Reputation: 842
HDFS has the default block size as 60MB. So, does that mean the minimum size of a file in HDFS is 60MB?.
i.e. if we create/copy a file which is less than 60MB in size (say 5bytes) then my assumption is that the actual size if that file in HDFS is 1block i.e. 60MB. But, when I copy a 5bytes file to HDFS then when I see the size of the file (through ls
command) I still see the size of that file as 5bytes. Shouldn't that be 60MB?.
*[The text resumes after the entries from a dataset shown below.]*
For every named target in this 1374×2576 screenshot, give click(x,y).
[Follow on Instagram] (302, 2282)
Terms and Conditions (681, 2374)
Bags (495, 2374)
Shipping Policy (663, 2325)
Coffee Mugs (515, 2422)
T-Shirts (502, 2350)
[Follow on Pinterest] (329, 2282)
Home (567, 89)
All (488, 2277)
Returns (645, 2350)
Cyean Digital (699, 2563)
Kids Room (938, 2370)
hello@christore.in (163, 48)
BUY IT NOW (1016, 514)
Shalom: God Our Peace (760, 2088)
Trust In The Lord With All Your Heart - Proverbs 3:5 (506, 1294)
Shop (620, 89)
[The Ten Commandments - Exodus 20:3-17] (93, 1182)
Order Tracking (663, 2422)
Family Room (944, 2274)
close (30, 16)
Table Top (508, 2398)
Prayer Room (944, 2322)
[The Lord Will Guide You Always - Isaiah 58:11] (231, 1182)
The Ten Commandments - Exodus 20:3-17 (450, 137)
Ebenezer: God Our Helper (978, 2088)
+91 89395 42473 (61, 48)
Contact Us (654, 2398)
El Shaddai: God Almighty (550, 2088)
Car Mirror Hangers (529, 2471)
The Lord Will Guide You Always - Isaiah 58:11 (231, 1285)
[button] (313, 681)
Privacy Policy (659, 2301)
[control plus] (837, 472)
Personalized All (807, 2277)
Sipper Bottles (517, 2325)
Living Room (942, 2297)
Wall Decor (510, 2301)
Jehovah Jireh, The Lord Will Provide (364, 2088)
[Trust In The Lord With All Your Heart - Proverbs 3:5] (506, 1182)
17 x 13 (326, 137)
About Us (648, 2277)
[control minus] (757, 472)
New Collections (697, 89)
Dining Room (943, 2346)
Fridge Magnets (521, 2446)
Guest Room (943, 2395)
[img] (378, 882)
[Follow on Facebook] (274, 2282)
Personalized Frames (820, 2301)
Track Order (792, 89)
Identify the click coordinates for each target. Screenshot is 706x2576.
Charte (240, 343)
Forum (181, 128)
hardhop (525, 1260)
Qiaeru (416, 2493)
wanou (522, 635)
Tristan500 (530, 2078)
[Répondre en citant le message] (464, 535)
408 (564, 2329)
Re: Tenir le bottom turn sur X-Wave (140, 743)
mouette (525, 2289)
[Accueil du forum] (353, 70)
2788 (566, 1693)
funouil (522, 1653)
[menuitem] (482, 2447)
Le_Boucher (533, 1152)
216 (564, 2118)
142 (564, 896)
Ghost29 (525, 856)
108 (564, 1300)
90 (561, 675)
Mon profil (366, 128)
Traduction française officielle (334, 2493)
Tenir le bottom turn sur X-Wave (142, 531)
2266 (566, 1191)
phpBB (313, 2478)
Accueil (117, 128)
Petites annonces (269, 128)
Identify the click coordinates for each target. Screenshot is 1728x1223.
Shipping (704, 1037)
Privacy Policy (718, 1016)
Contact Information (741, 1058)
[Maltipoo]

or is the ls command showing the size of the data in the file instead of the block size of the file on HDFS?
Upvotes: 0
Views: 1839
Reputation: 165
The default size of hdfs block does not means that it will use all the space whatever we have specified i.e. 60 MB. if data is more that 60 MB then it will split the data into the blocks (data/60 MB) , that number of blocks will be created. If you are doing the ls command then it will only show you currently using space.
ex:-- i have uploaded test.txt file in hdfs and block size i have set to 128 MB and replication is 2 but our actual file size is only 193 B.
**Permission Owner Group Size Last Modified Replication Block Size Name
-rw-r--r-- hduser supergroup 193 B 10/27/2016, 2:58:41 PM 2 128 MB test.txt**
Upvotes: 1
Reputation: 7462
The default block size is a maximum size of a block. Each file consists of blocks, which are distributed (and replicated) to different datanodes on HDFS. The namenode knows which blocks constitute a file, and where to find them. Perhaps it's easier to understand this with the following image:
If a file exceeds 60MB (120MB in the new version), it cannot be written using a single block, it will need at least two. Of course, if it is less than 60MB it can be written in a single block, which will occupy as much space, as necessary (less than 60MB).
After all, it doesn't make sense that a 5-byte file will occupy 60MB.
Upvotes: 0